Protestors scattered fake 1080 pallets all over Parliament's steps yesterday and placed the dead birds on the precinct, as part of their ongoing campaign to ban the poison.

Mr Mallard said this afternoon he had viewed video footage of what happened during the protest, but wouldn't be making it public as it would likely be part of court proceedings.

"It has been confirmed to me that kererū and weka, amongst other protected native species, were among the dead birds deposited on the steps of Parliament during the course of a protest action.

"The kereru appears to have been killed by bludgeoning", he said.

It is illegal to kill or be in possession of native birds and initial testing of the birds pointed to the kereru being victims of blunt force trauma.

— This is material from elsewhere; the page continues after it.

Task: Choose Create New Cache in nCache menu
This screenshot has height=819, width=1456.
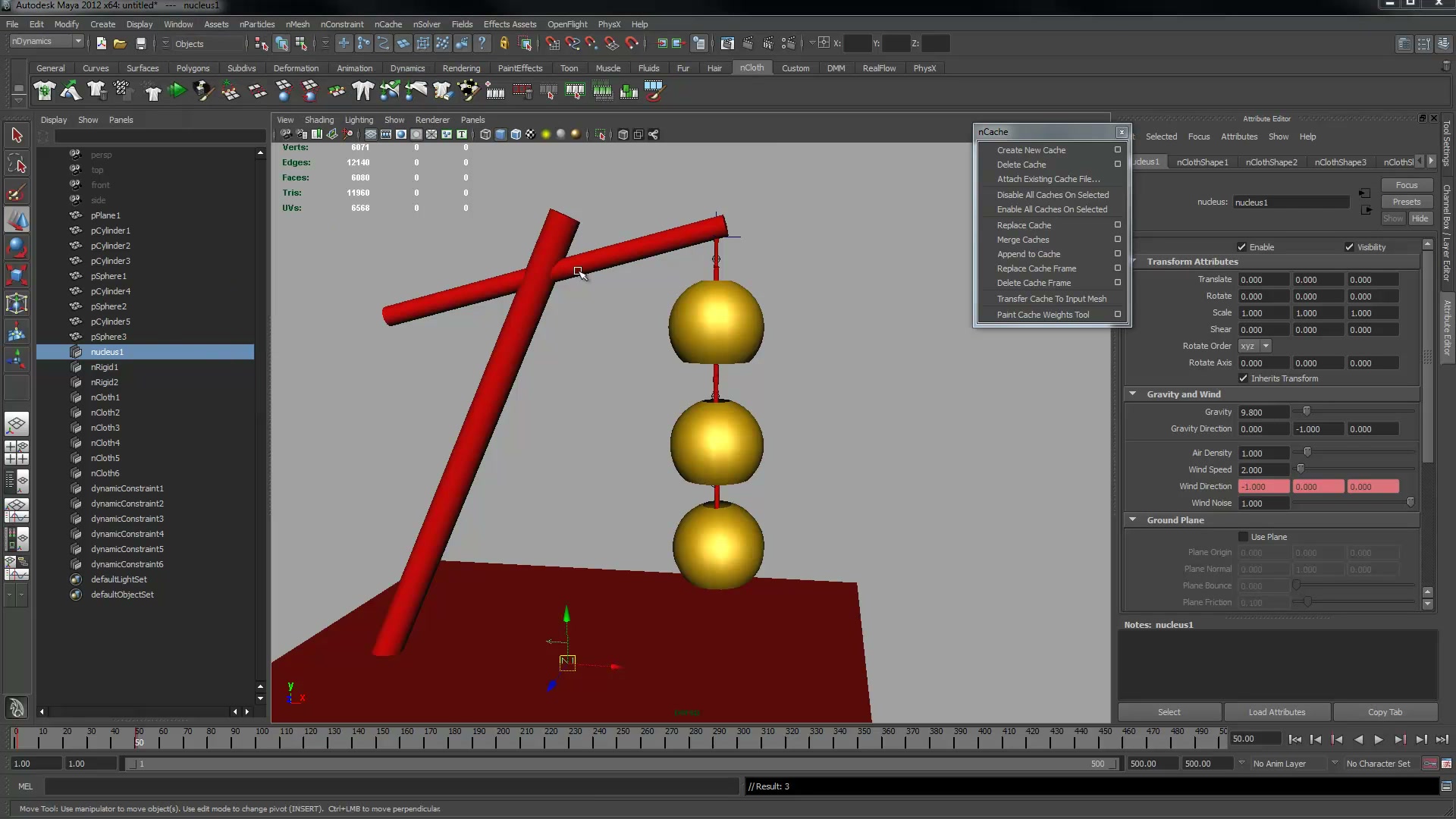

The offence carries a penalty of imprisonment of up to two years or a fine not exceeding $100,000, or both.

Mr Mallard said he was generally supportive of protest action.

"But I cannot condone illegal activity committed as part of a protest action on the grounds of Parliament and therefore a complaint has been laid.

"I also personally find it regrettable that children were encouraged to be involved in this illegal activity", Mr Mallard told reporters."

This particular display was "offensive" and "regrettable", he said.